Ashley got the rest of her award letters from the other schools. Unfortunately, most of them were just as bad as Philadelphia University. The Blues had a tough decision to make -- should they tell Ashley they couldn't afford to pay for her college education, or should they sacrifice. They decided to use their life's savings to pay for the first year, and then they would take out a home equity loan to help pay for years 2, 3, and 4.

The story of the Greens turned out a lot differently.

They also had a combined income of $60,000, savings of $40,000, a home worth $150,000, and a rental property. However, they decided to take control of the process.

Mr. Green decided to use a local college-funding expert, a Certified Public Accountant and an Accredited Financial Consultant, who explained the process to him and his wife and told him how to increase his eligibility for financial aid.

The first thing he showed the Greens was how to set up their savings and investments in the most favorable terms legally allowable before filling out the financial aid forms. The consultant not only showed the Greens how to lower their Expected Family Contribution (EFC) but also explained tax strategies to lower tax liability on their tax return.

The next thing the college funding expert showed them was how to properly value their home for the financial aid forms. He explained that the government uses a special formula called the "Housing Index Multiplier" which is based on the year you purchased your home, and the purchase price. Most people have no earthly idea what this formula is, and end up over-valuing their home, which hurts their eligibility for funding.

The next thing the expert showed the Greens was which schools their son, Jason, had the best shot of getting money from. He explained how some schools have a lot of money to give out while others have virtually nothing. The expert said "You must know which schools can give you the most money before you apply - not after. This way you won't be surprised at the end of the year."

The forth thing the expert did for them was to fill out all the financial forms. The Greens were amazed when he told them that over 90% of all forms go in with errors or inconsistencies. He went on to say, "If your form goes in wrong, you may have to re-submit it again and you will lose thousands in funding."

David and Jamie Green wondered whether all of this planning would pay off.

The first good sign was when they received their Student Aid Report. It said their family contribution was only $8,000. This was $10,000 less than what the Blues had to pay -- all because the Greens took control of the process before they filed their forms.

They also discovered that their forms went in "error-free" so they wouldn't have to re-submit any forms.

But the best was yet to come.

Their son, Jason, started to get his award letters back from the colleges he applied to. He had also applied to Philadelphia University. Except, unlike Ashley, Philadelphia University said he would only have to pay the amount of his family contribution, and they would cover all expenses above and beyond that. He also received mostly grant money and only one loan.

Jason also started receiving award letters from the rest of the schools, and the monies offered were almost exactly what the expert told him to expect. David and Jamie had an easy decision to make. All they had to do was come up with their family contribution, and most of the schools covered the rest of the expenses.
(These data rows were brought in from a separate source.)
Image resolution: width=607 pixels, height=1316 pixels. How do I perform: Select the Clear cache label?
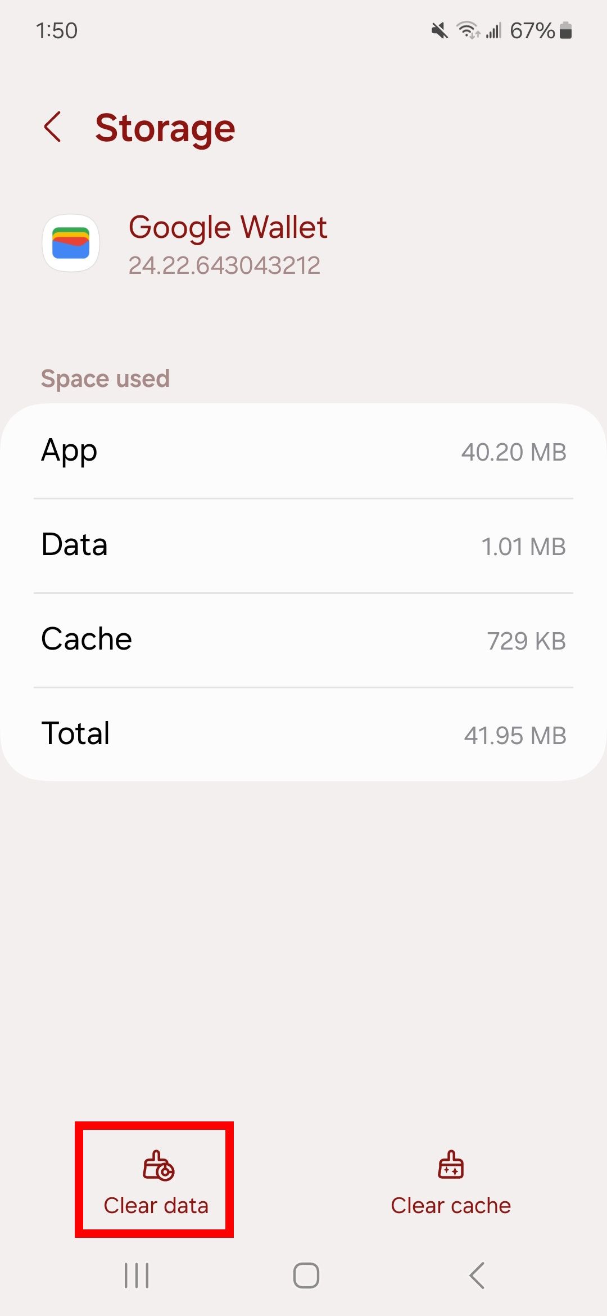451,1206
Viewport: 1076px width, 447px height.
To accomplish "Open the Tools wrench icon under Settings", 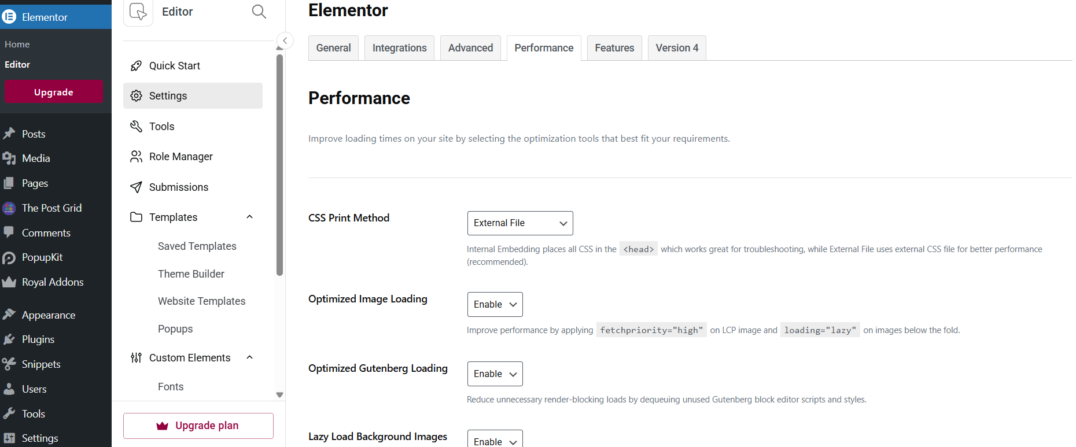I will 135,126.
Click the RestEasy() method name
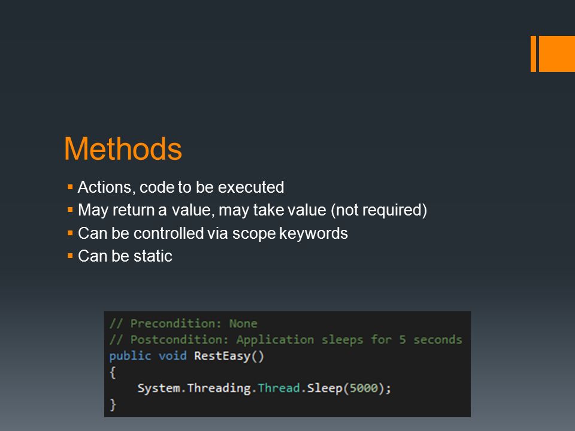Viewport: 575px width, 431px height. [x=229, y=356]
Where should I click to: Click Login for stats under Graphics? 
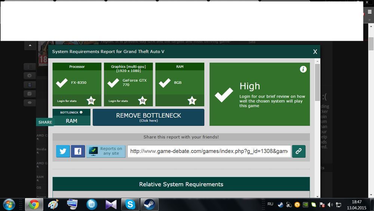pyautogui.click(x=118, y=101)
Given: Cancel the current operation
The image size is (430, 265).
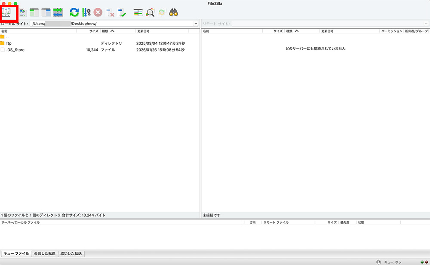Looking at the screenshot, I should pos(98,12).
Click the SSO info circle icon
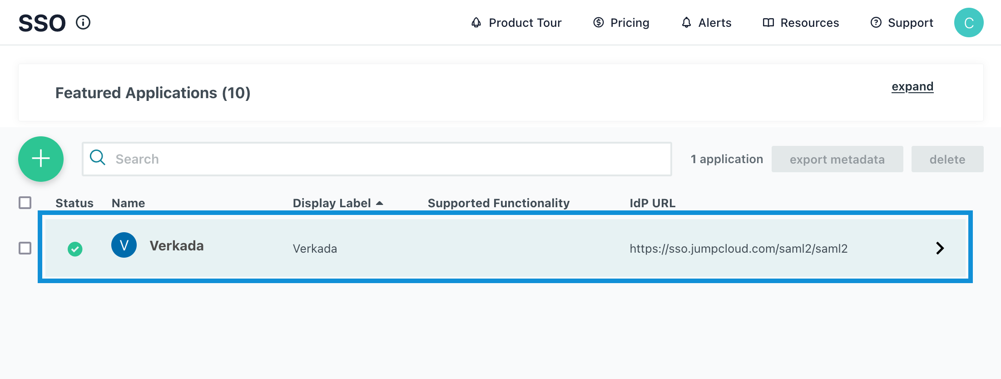The width and height of the screenshot is (1001, 379). (83, 22)
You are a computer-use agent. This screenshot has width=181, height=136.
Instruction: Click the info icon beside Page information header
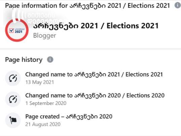(x=178, y=5)
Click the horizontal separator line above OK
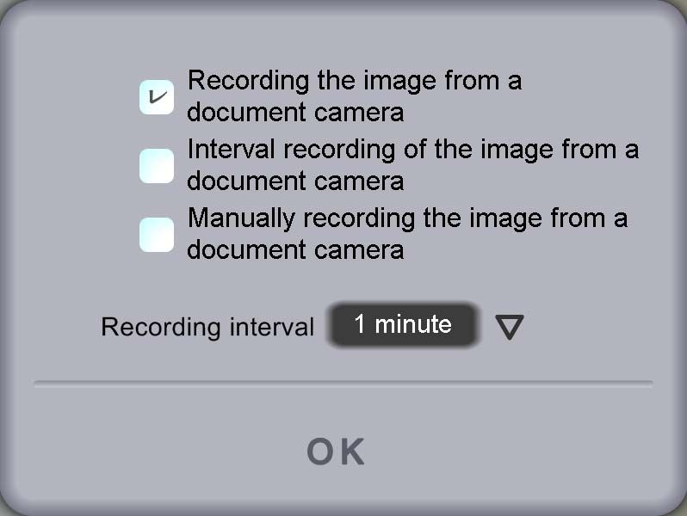This screenshot has width=687, height=516. [x=344, y=384]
Jason ended up going to Philadelphia University, and his parents didn't have to spend their life's savings or mortgage their house to the hilt to do it.

The Greens lived happily ever after.

What was the difference between these two families?

On the surface, they both looked the same. They had similar incomes, assets, and both students had similar grades and SAT scores. The only difference was that the Greens took control of the process instead of sitting back and hoping for the best. Don't put yourself or your family in the same position as the Blues! Please kept in mind that only about one in one thousand financial professionals are experts in college planning.